Similarly, the Australian Competition and Consumer Commission (ACCC) reports that a broader shortfall in supply from 2P reserves could emerge by 2026. Both organisations suggest the need for more exploration and development in southern Australia, pipeline expansions and LNG imports to mitigate supply risks. However, the AEA report points out: ‘The speculative nature of unsanctioned new domestic supply sources, with a range of barriers including [the need for] significant investment in infrastructure to bring gas to market, have led to producers finding it increasingly difficult to obtain finance to invest in fossil fuel projects.’

 

The AER report continues: ‘Further factors also contribute to uncertainty surrounding long-term supply conditions, including under-performance of developed resources and the potential for southern production to decline faster than expected.’ Indeed, the Australian Domestic Gas Security Mechanism empowers the energy minister to require LNG projects to limit exports or find offsetting sources of new gas if a supply shortfall is likely. And the Australian government is currently negotiating a new Heads of Agreement with gas exporters to safeguard Australia’s domestic supplies.

 

No gas importation terminals are operational currently on the east coast of Australia. This means that Australia currently can export but not import LNG. In early 2021, five new LNG import terminals were under consideration in New South Wales, Victoria and South Australia, aiming to resolve a forecast shortfall in gas supply in the southern states from winter 2023. However, delays have pushed out the potential availability of import supply to winter 2024.

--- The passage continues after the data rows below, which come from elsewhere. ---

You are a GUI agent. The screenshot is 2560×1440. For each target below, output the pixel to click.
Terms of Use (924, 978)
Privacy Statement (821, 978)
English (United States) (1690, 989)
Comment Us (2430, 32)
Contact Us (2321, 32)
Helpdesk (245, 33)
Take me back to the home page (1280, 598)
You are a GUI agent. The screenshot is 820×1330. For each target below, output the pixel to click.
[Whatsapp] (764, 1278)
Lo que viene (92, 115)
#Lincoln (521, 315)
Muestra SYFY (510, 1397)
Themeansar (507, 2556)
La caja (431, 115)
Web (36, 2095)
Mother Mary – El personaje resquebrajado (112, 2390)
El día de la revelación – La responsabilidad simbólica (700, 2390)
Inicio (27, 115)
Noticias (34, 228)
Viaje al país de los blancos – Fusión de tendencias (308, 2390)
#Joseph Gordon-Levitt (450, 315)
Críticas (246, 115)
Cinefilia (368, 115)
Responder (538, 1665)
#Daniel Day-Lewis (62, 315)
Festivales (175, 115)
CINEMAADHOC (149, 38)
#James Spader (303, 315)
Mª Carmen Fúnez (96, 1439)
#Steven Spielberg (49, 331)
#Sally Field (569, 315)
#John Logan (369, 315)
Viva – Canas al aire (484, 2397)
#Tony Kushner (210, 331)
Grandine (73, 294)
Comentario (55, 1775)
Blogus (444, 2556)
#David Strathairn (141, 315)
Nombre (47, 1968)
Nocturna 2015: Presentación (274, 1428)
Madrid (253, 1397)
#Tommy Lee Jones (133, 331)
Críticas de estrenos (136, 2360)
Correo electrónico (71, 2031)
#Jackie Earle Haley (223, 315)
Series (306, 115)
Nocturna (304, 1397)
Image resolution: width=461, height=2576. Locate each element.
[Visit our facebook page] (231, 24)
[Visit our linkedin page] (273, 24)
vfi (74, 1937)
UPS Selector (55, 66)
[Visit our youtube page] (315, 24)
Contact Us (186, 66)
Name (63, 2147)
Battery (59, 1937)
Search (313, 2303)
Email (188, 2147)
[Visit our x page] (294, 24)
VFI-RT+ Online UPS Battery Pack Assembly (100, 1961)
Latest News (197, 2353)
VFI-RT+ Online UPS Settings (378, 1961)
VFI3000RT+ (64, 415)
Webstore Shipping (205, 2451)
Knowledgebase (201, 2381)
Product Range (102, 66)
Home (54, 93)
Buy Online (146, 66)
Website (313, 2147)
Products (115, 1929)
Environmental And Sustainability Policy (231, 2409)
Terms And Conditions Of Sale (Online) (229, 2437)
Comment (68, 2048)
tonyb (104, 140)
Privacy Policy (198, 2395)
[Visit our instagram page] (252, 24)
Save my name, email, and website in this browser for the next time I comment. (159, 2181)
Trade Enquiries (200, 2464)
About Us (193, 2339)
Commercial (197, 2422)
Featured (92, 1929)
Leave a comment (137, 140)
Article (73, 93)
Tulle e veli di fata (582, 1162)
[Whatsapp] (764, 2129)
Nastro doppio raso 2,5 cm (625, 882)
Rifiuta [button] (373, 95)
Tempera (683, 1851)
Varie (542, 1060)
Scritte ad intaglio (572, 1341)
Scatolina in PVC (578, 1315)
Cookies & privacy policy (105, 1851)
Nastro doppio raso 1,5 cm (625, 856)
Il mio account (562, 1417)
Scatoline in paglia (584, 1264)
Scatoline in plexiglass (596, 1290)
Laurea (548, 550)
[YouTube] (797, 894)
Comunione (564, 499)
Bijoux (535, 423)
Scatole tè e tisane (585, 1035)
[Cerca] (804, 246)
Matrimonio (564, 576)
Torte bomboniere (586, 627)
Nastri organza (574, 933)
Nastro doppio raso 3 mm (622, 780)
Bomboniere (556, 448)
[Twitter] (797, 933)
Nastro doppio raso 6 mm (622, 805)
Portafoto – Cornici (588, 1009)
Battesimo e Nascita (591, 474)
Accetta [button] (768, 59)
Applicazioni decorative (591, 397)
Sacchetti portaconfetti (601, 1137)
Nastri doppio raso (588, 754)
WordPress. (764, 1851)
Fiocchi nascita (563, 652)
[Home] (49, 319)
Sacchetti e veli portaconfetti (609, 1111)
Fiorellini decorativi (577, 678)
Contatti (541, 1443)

Proposed LNG import projects include Australian Industrial Energy’s commitment to build a terminal at Port Kembla, New South Wales, which was initially scheduled to commence operations from late 2022–2024. Commissioning is now expected late-2023, with gas supply for winter 2024.

 

Squadron Energy has lined up the Hoegh Galleon floating storage and regassification unit. Meanwhile, Venice Energy has proposed construction of a terminal at Port Adelaide and claims it has signed its first customer, with construction scheduled for 2H2022, to deliver gas by winter 2024.

 

Vopak is considering feasibility of an import terminal in Port Phillip Bay in Victoria. Several gas market participants have signed Memoranda of Understanding in support of the project. However, AGL ceased plans for development of a proposed floating terminal at Crib Point, Victoria, as the Victoria Minister of Planning said it would have ‘unacceptable environmental effects’. Another project backed by ExxonMobil was also abandoned back in 2019.

 

Fracking opposition   
There have been significant regulatory barriers to gas development in some states and territories, with community concerns about the environmental risks associated with fracking. Concerted opposition has led to legislative moratoria and regulatory restrictions on onshore gas exploration and development.

 

Currently, Victoria, South Australia, Tasmania, Western Australia and the Northern Territory have onshore fracking bans in place, with varying degrees of coverage. The Victoria government banned onshore hydraulic fracking and exploration for mining of coal seam gas (CSG) or onshore oil until 30 June 2020. In March 2021, the Victoria government committed the ban on fracking and CSG exploration to its constitution. However, onshore conventional gas exploration recommenced from July 2021.

 

In 2018, South Australia introduced a 10-year moratorium on fracking in the state’s south-east. However, unconventional gas extraction is allowed in the Cooper and Eromanga basins, and there are no restrictions on onshore conventional gas in South Australia. The Tasmanian government’s ban on fracking has been extended until 2025. The Northern Territory has made 51% of the territory eligible for fracking. New South Wales has no outright ban on onshore exploration, but regulatory hurdles have stalled development proposals.